A.A: Dünya Kupası dedik, adam hayatının yirmi senesini onu kazanmaya adıyor. Tamam hayat kadar değil ama o adanmışlık da önemli. Eline bir kere fırsat geliyor, hakem hatasıyla yanmasın.
K.E: Keşke yanmasa ama bu uğurda ne kaybediyorsun, ona da bakmak lazım.
A.A: Elle atılan golü yiyince ne kaybediyorsun?
K.E: Finali, maçı kaybediyorsun. Oyunu değil. Oyun devam ediyor. Maradona golü elle attı ama hayat devam ediyor. VAR, oyunu öldürüyor. Dediğim gibi, Türkiye üzerine konuşursak hakemler başlarına gelebilecek sıkıntılı durumlar ve güç dengeleri nedeniyle bazı durumları idare etme ihtiyacı hissediyorlar. VAR da bunu çözen bir şey değil, tam tersine bölüp parçalıyor. Eskiden hakem tartışması on birimse onu da orta hakemeydi. Şimdi yüz birim; kırkı ona, otuzu şuna diye gidiyor.

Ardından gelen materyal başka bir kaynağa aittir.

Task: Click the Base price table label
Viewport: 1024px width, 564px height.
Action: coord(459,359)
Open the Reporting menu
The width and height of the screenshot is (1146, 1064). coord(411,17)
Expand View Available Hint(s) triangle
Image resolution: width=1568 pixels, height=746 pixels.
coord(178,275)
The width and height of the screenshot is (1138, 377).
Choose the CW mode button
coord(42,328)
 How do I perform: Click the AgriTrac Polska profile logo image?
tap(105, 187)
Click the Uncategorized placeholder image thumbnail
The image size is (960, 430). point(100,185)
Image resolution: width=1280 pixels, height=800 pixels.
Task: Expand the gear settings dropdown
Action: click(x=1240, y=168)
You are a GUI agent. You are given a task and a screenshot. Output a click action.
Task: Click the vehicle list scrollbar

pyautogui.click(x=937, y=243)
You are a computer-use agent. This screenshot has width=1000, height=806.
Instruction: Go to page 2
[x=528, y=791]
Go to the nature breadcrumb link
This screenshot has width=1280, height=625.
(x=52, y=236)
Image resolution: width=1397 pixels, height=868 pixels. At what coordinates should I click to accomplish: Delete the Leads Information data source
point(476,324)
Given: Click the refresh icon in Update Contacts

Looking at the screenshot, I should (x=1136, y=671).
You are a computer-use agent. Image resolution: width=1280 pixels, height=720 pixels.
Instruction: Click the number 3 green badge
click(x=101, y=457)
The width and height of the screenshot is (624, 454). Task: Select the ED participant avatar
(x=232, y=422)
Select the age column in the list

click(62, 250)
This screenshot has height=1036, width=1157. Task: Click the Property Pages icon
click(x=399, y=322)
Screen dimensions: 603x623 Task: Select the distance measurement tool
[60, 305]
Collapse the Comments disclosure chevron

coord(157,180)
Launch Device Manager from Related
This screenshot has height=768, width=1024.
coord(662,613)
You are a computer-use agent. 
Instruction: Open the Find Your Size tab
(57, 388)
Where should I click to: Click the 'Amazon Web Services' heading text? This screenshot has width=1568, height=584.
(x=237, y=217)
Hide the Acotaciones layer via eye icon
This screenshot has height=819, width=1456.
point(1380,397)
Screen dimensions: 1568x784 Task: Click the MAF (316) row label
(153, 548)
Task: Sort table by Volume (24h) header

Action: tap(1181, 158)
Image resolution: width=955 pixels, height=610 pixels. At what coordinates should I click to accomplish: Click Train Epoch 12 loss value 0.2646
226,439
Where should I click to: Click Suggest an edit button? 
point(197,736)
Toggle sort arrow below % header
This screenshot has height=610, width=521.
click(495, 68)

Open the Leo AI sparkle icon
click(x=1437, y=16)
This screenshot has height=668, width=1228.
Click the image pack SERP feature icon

A.A: Bu iş daha emekliyor. Hataları olacak, kötü uygulanacak, açıkları bulunacak… Bin tane şey olacak ve sonunda en iyi formu bulunacak. Bu evrim sırasında belki senin dediğin gibi bazı pozisyonlara bakılmayacak. Belki şu an bakılmayan başka şeylere bakılacak. Mesela zaman geçirmeyi engelleyecekler. Ya da ne bileyim, belki yirmi sene sonra, öyle bir yapay zekâ gelişecek ki sadece çok önemli hadiselere dokunacak. Şampiyonluk maçının son dakikasındaki topa bakılacak aut mu korner mi diye. On tane penaltıdan daha önemli neticede. Göreceğiz.
K.E: Burada şöyle bir konumum var VAR muhalifi olarak. VAR geldi artık, onu futboldan çıkarma lüksümüz kalmadı. Bununla yaşamaya mahkûmuz. O yüzden uzlaşma tarafındayız. Benim önerim şu: Ya senin bahsettiğin gri pozisyonlar yerine sadece Maradona'nın eline, ceza sahasında kendini atan futbolcuya, ofsayta ve gol çizgisine bakılsın. Ya da tenisteki gibi, takımlara itiraz hakkı verilsin. Kendini atan futbolcusuna güvenen antrenör, itiraz hakkını boşa kullandırdığı için onu kadro dışı bıraksın. Doğru itirazı süzemeyen teknik direktörün değeri düşsün. Bir teknik direktörlük ve ekip meziyetine dönsün bu. Hakemlerin üzerinden de kalkar baskı.
A.A: Buna hiçbir itirazım yok benim. Benzer şeyler düşünmüştüm. İki senaryoda da uzlaşabiliriz. Reçeteme yazarım. Bir taraftan kurumlara güven artsın, diğer taraftan kulüpler ve taraftarlar, sosyal medyada olup biten hiçbir şey, hiçbir şekilde dikkate alınmasın. Sonra dediğin sisteme dönülsün, ben varım.